Natasha Wiley is a quality control associate at Biogen. A graduate of NCCU with a bachelor’s degree in pharmaceutical sciences, she also underwent training through BRITE. Joseph Thai, who is a manufacturing specialist at AveXis, graduated from NCSU with a bachelor’s degree in chemical engineering with a concentration in biomanufacturing through BTEC. AveXis is investing $55 million in a new Durham manufacturing facility to manufacture its proprietary gene therapy to treat three types of spinal muscular atrophy.
Industry leaders say they are hiring
“We’re hiring tons of people,” said Rick Lawless, who is in a new role in training at AveXis, as he introduced himself. That set the tone for others industry leaders on the second panel to weigh in about their respective companies’ workforce needs. They spoke of both the type of skills they want to see in applicants and about the training they offer to new hires. Prior to AveXis, Lawless was a trainer at BTEC for over 12 years, noting that two of the previous panelists are his former students.

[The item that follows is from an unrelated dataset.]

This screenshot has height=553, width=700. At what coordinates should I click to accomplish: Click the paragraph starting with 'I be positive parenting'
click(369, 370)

The consensus of this panel was that applicants are better prepared for jobs in biomanufacturing than they were before the education and training programs associated with NCBioImpact began. Knowledge of good manufacturing practice (GMP) that follows guidelines set by regulatory agencies for production of pharmaceutical products to ensure consistency and quality is just one example.
“A typical Kymanox hire, about six months in, they’re indistinguishable from someone who’s got about three years’ experience in the field,” said Stephen Perry, CEO and founder of Kymanox. “It’s an indication of how well-prepared they came in and how quickly they assimilate all the information that’s on Google and Wikipedia and at their fingertips.”

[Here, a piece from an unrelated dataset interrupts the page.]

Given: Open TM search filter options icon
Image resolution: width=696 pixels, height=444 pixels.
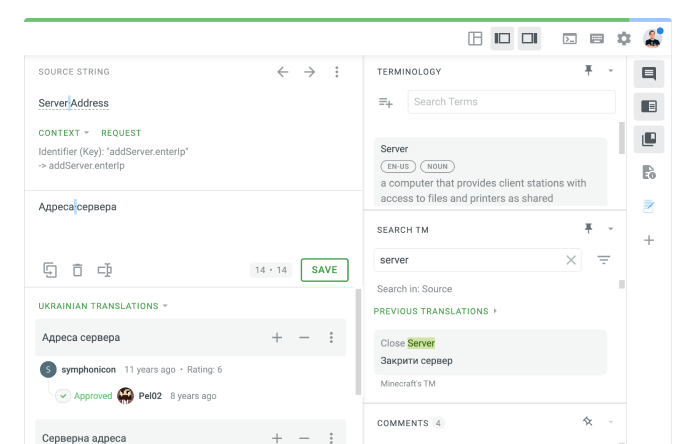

The industry panel also emphasized the importance of “soft skills,” in addition to the hands-on technical skills and broader education in math and science. These are skills such as networking, communication, teamwork, leadership, time management and responsiveness to contact during the hiring process.
They recommended involvement in the International Society of Pharmaceutical Engineers (ISPE), a participant in the symposium, as well. Chapters at area schools give students opportunities to learn and practice these soft skills. Members of the earlier panel of new graduates agreed.
Gary Armstrong, head of operations for Pfizer in Sanford, responded to an attendee’s question about workforce diversity in the industry.
“Diversity is very important to us,” he said.
Andrew Bruce, senior manager of bioprocess development at United Therapeutics, agreed. He noted that a little over half of its lab personnel are women and that they host women in science conferences.
“It’s one of the most diverse companies I have ever worked for, and I am proud of that,” he said.
“When you create a diverse team, you create a strong team. It’s better for business and what everyone should be doing,” added Perry of Kymanox.
Scott Fisher, director of engineering at Patheon’s Greenville site, explained that his organization rotates people through different manufacturing sites around the world, which develops them, increases diversity and introduces team members to fresh ideas.
All agreed that the skilled professionals – both well-educated and well-trained – available for hire in North Carolina are a major asset for economic growth here, in terms of attracting biomanufacturers. What is needed right now are more of them educated, trained and ready to be hired.